Belfast Telegraph

Proposal to ban junk food TV ads 'must apply in Northern Ireland'

By Sally Wardle

Any ban on junk food TV adverts before 9pm that the UK government introduces to combat childhood obesity should be brought in to Northern Ireland too, campaigners have said.

Mandatory calorie labelling on menus, a ban on energy drink sales to children, an end to unhealthy products at supermarket checkouts, and junk food TV ads not being permitted before the 9pm watershed are among a raft of measures announced.

Campaigners praised the "bold" and "ambitious" commitments in the second chapter of the government's childhood obesity strategy, but urged swift action to deliver the proposals.

Margaret Carr, Cancer Research UK's public affairs manager in Northern Ireland, said: "The UK government's decision to consult on a 9pm watershed for the advertising of junk food is a welcome step towards helping people keep a healthy weight.

"TV advertising is powerful and we know young people are more than twice as likely to be obese if they remember seeing a junk food advert every day.

"Obesity is one of the major health challenges of our time and can have devastating consequences. It's the biggest preventable cause of cancer after smoking, responsible for 570 cases in Northern Ireland every year.

"It's encouraging the government has committed to introducing laws to restrict supermarket multi-buy offers on unhealthy food. Regulation of these promotions would be an effective way to help everyone make healthier food choices. We hope, in time, similar measures will be introduced in Northern Ireland."

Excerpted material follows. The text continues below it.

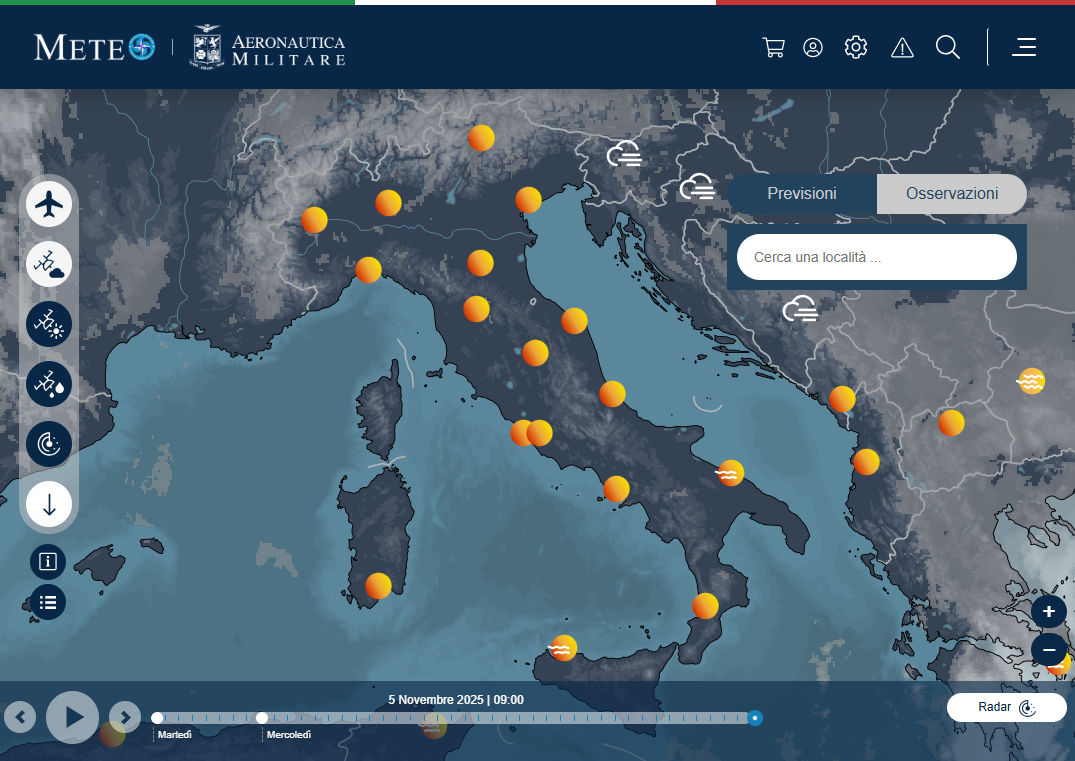Screen dimensions: 1075x761
Task: Click the search magnifier in header
Action: click(947, 48)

Health and Social Care Secretary Jeremy Hunt said: "The cost of obesity, both on individual lives and our NHS, is too great to ignore. Today we are taking steps to ensure that by 2030, children from all backgrounds have the help they need for a healthier, more active start in life."

The government said it will launch consultations on a range of measures by the end of the year, in a bid to halve the number of obese children within 12 years.